When transcribing the entries, keep each one exactly as it is.

(Stored data entries)
==*==

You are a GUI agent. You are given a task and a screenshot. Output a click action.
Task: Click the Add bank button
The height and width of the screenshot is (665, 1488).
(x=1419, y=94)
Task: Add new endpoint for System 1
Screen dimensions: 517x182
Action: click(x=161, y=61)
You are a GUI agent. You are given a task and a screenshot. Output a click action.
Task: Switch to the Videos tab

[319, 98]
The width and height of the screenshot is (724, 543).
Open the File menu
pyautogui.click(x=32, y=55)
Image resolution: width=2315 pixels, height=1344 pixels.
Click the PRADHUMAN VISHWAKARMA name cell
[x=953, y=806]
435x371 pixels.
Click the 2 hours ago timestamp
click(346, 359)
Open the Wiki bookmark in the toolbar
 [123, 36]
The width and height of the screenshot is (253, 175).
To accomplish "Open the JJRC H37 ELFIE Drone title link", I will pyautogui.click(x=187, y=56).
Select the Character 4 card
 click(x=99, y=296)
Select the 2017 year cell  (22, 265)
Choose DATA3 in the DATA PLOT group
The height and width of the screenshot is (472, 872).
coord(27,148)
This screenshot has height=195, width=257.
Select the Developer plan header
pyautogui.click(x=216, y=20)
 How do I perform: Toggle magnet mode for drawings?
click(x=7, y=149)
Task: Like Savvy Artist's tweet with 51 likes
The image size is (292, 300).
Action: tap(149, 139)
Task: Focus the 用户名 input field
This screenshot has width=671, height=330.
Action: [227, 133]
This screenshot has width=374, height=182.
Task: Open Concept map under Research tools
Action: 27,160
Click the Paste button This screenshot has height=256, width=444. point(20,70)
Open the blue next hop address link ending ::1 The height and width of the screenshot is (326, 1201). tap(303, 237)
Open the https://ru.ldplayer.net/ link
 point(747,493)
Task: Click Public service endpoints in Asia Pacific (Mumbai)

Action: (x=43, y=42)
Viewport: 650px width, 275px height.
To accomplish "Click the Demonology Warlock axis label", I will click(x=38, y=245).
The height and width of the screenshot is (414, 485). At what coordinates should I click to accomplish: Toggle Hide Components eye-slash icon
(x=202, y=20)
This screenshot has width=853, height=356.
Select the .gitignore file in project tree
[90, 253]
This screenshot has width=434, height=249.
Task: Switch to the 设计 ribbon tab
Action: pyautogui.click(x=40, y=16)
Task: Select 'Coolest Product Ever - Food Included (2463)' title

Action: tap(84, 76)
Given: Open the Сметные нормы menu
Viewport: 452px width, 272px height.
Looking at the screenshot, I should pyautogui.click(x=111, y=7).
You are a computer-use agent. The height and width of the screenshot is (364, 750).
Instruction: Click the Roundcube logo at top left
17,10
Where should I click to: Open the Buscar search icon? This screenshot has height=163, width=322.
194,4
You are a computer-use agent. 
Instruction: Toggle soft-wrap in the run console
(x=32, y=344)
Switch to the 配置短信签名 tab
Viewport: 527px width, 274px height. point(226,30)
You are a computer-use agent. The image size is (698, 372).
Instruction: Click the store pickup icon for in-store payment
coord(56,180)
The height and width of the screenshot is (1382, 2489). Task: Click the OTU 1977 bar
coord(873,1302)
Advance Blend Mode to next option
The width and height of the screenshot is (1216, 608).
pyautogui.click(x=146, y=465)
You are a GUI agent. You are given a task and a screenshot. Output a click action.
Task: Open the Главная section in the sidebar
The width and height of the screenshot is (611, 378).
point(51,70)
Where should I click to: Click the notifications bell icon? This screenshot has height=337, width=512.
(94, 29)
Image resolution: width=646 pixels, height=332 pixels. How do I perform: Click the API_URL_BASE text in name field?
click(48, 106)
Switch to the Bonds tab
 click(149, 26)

==*==

▶ [Response below]:
You are a GUI agent. You are given a task and a screenshot. Output a click action.
Task: Click the Add bank button
The height and width of the screenshot is (665, 1488).
(x=1419, y=94)
Task: Add new endpoint for System 1
Screen dimensions: 517x182
Action: click(x=161, y=61)
You are a GUI agent. You are given a task and a screenshot. Output a click action.
Task: Switch to the Videos tab

[319, 98]
The width and height of the screenshot is (724, 543).
Open the File menu
pyautogui.click(x=32, y=55)
Image resolution: width=2315 pixels, height=1344 pixels.
Click the PRADHUMAN VISHWAKARMA name cell
[x=953, y=806]
435x371 pixels.
Click the 2 hours ago timestamp
click(346, 359)
Open the Wiki bookmark in the toolbar
 [123, 36]
The width and height of the screenshot is (253, 175).
To accomplish "Open the JJRC H37 ELFIE Drone title link", I will pyautogui.click(x=187, y=56).
Select the Character 4 card
 click(x=99, y=296)
Select the 2017 year cell  (22, 265)
Choose DATA3 in the DATA PLOT group
The height and width of the screenshot is (472, 872).
coord(27,148)
This screenshot has height=195, width=257.
Select the Developer plan header
pyautogui.click(x=216, y=20)
 How do I perform: Toggle magnet mode for drawings?
click(x=7, y=149)
Task: Like Savvy Artist's tweet with 51 likes
The image size is (292, 300).
Action: tap(149, 139)
Task: Focus the 用户名 input field
This screenshot has width=671, height=330.
Action: [227, 133]
This screenshot has width=374, height=182.
Task: Open Concept map under Research tools
Action: 27,160
Click the Paste button This screenshot has height=256, width=444. point(20,70)
Open the blue next hop address link ending ::1 The height and width of the screenshot is (326, 1201). tap(303, 237)
Open the https://ru.ldplayer.net/ link
 point(747,493)
Task: Click Public service endpoints in Asia Pacific (Mumbai)

Action: (x=43, y=42)
Viewport: 650px width, 275px height.
To accomplish "Click the Demonology Warlock axis label", I will click(x=38, y=245).
The height and width of the screenshot is (414, 485). At what coordinates should I click to accomplish: Toggle Hide Components eye-slash icon
(x=202, y=20)
This screenshot has width=853, height=356.
Select the .gitignore file in project tree
[90, 253]
This screenshot has width=434, height=249.
Task: Switch to the 设计 ribbon tab
Action: pyautogui.click(x=40, y=16)
Task: Select 'Coolest Product Ever - Food Included (2463)' title

Action: tap(84, 76)
Given: Open the Сметные нормы menu
Viewport: 452px width, 272px height.
Looking at the screenshot, I should pyautogui.click(x=111, y=7).
You are a computer-use agent. The height and width of the screenshot is (364, 750).
Instruction: Click the Roundcube logo at top left
17,10
Where should I click to: Open the Buscar search icon? This screenshot has height=163, width=322.
194,4
You are a computer-use agent. 
Instruction: Toggle soft-wrap in the run console
(x=32, y=344)
Switch to the 配置短信签名 tab
Viewport: 527px width, 274px height. point(226,30)
You are a computer-use agent. The image size is (698, 372).
Instruction: Click the store pickup icon for in-store payment
coord(56,180)
The height and width of the screenshot is (1382, 2489). Task: Click the OTU 1977 bar
coord(873,1302)
Advance Blend Mode to next option
The width and height of the screenshot is (1216, 608).
pyautogui.click(x=146, y=465)
You are a GUI agent. You are given a task and a screenshot. Output a click action.
Task: Open the Главная section in the sidebar
The width and height of the screenshot is (611, 378).
point(51,70)
Where should I click to: Click the notifications bell icon? This screenshot has height=337, width=512.
(94, 29)
Image resolution: width=646 pixels, height=332 pixels. How do I perform: Click the API_URL_BASE text in name field?
click(48, 106)
Switch to the Bonds tab
 click(149, 26)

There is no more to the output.